## What the exercise asks
Please find how many lines of the data contain the string "user", and respond with that number only.

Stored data

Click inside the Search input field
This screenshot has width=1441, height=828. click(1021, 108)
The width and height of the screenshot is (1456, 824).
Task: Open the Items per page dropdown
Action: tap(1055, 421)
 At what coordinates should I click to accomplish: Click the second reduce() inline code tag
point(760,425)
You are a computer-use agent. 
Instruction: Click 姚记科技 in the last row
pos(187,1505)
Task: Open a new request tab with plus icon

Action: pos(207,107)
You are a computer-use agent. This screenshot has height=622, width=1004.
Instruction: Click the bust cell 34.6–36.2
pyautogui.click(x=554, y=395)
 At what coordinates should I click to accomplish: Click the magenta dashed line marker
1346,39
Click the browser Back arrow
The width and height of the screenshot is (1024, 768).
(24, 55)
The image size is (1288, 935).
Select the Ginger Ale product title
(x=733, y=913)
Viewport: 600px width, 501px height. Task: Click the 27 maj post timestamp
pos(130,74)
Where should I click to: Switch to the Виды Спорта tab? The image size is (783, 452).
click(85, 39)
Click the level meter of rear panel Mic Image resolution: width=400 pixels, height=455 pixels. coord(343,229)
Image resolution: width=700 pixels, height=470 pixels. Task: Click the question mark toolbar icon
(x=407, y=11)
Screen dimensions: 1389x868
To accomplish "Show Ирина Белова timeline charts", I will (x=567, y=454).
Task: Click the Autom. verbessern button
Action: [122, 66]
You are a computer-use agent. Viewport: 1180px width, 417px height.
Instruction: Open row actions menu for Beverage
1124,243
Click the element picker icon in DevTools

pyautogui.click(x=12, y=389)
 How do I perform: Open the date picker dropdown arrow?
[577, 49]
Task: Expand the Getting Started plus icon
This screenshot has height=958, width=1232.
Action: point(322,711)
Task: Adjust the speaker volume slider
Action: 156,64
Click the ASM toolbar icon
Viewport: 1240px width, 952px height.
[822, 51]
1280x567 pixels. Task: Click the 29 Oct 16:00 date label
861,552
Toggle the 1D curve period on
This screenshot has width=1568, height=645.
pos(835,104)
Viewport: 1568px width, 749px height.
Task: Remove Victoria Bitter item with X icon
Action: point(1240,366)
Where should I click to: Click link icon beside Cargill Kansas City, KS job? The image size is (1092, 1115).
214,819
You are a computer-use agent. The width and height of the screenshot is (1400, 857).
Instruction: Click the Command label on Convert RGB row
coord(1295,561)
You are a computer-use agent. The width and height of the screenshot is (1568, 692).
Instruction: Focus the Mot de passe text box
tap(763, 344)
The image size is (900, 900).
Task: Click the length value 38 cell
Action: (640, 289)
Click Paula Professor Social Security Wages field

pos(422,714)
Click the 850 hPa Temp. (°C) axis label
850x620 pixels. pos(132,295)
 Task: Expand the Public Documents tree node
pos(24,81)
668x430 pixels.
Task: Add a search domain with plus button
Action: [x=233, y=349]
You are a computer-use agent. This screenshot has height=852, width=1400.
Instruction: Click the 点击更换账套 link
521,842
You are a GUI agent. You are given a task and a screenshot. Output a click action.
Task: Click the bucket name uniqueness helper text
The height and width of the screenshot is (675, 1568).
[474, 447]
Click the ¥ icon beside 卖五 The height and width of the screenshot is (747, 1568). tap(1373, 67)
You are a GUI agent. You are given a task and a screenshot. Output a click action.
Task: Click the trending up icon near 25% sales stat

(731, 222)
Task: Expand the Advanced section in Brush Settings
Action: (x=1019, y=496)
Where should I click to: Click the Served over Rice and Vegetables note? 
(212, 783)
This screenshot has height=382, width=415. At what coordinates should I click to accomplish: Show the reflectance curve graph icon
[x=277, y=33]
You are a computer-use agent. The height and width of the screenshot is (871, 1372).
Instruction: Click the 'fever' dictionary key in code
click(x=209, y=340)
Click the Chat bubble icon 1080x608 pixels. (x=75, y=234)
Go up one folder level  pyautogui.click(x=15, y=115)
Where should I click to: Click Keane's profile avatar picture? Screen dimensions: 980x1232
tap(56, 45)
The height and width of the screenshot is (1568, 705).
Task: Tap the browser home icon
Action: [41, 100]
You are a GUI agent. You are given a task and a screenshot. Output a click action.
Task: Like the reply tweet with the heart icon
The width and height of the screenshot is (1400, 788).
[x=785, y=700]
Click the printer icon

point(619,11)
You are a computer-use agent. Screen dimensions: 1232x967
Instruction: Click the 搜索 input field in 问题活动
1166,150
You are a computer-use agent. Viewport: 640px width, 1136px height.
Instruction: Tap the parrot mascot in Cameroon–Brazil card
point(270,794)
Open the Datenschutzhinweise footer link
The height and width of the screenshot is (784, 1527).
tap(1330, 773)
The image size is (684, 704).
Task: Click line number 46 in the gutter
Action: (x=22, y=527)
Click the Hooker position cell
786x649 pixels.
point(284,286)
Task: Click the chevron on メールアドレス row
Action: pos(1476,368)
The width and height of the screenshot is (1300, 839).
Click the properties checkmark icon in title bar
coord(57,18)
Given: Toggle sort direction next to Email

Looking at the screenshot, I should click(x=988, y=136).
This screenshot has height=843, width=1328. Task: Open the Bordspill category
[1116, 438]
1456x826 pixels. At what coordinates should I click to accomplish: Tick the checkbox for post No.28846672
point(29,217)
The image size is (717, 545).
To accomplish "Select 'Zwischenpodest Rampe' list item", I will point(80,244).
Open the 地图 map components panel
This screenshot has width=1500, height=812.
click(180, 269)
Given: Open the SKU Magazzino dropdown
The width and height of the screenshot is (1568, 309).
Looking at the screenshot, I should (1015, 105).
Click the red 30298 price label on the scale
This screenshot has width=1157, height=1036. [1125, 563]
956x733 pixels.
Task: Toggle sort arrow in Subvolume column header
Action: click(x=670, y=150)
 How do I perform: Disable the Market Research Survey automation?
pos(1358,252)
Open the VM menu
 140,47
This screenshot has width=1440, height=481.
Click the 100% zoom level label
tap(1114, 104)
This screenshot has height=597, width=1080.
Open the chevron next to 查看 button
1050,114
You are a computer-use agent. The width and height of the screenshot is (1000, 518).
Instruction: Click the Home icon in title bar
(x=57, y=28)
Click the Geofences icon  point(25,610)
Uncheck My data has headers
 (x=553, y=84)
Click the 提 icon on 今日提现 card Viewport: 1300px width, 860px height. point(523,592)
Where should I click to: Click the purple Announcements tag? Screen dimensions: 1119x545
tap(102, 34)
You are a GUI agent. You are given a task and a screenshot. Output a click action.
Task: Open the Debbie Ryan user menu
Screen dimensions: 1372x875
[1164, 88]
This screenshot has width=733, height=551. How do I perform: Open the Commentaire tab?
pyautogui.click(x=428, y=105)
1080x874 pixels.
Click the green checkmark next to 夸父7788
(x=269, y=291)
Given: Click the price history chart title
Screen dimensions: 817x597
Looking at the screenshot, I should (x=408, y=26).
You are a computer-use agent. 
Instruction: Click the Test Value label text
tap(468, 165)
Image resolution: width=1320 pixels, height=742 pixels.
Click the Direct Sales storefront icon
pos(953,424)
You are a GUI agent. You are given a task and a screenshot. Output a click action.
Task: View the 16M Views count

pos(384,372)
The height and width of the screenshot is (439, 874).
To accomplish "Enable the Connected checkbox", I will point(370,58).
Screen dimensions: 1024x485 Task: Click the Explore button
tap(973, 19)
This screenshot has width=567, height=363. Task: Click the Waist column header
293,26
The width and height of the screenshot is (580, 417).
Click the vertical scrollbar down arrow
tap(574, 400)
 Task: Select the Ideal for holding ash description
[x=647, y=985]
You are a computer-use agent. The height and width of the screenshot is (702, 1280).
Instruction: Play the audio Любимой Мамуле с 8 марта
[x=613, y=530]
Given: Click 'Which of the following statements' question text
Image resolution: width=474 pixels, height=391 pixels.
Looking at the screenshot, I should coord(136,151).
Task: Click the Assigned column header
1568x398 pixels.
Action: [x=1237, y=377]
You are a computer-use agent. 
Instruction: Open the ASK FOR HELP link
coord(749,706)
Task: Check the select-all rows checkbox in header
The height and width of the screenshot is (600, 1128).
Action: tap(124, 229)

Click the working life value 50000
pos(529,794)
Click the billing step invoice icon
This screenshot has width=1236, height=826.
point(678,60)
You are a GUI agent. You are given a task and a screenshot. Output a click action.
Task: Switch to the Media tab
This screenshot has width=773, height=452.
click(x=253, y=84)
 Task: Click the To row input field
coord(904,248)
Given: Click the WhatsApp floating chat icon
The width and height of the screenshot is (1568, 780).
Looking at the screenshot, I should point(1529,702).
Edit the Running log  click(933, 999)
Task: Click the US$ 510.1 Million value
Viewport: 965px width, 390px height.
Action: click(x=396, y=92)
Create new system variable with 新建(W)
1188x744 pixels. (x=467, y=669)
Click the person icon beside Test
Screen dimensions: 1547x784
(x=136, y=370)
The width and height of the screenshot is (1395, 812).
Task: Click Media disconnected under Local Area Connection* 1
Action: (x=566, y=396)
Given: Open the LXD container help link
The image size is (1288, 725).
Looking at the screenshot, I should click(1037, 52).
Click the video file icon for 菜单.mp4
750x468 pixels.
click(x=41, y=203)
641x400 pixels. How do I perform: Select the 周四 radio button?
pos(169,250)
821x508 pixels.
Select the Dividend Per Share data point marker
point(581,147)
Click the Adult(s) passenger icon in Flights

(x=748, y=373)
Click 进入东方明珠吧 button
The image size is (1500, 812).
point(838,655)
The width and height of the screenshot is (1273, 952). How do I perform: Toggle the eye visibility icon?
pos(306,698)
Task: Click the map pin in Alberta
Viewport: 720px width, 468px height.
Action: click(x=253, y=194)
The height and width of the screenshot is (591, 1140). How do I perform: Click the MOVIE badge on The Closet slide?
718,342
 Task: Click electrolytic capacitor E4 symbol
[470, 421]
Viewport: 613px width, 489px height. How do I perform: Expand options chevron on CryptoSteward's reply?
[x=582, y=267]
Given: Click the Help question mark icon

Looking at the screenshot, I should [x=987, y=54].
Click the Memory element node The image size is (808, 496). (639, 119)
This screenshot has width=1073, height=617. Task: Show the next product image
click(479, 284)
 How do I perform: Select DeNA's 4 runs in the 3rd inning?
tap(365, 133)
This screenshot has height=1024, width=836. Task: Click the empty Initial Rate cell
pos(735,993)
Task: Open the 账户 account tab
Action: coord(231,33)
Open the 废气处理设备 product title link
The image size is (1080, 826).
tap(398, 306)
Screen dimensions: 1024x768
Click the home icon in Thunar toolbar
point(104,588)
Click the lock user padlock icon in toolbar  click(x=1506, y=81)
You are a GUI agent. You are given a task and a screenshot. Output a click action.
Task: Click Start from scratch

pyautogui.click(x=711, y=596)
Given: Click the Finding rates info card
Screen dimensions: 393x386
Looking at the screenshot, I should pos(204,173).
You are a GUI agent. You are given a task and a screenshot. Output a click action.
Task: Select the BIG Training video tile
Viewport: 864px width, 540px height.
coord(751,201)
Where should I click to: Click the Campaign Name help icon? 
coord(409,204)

## Expected answer
2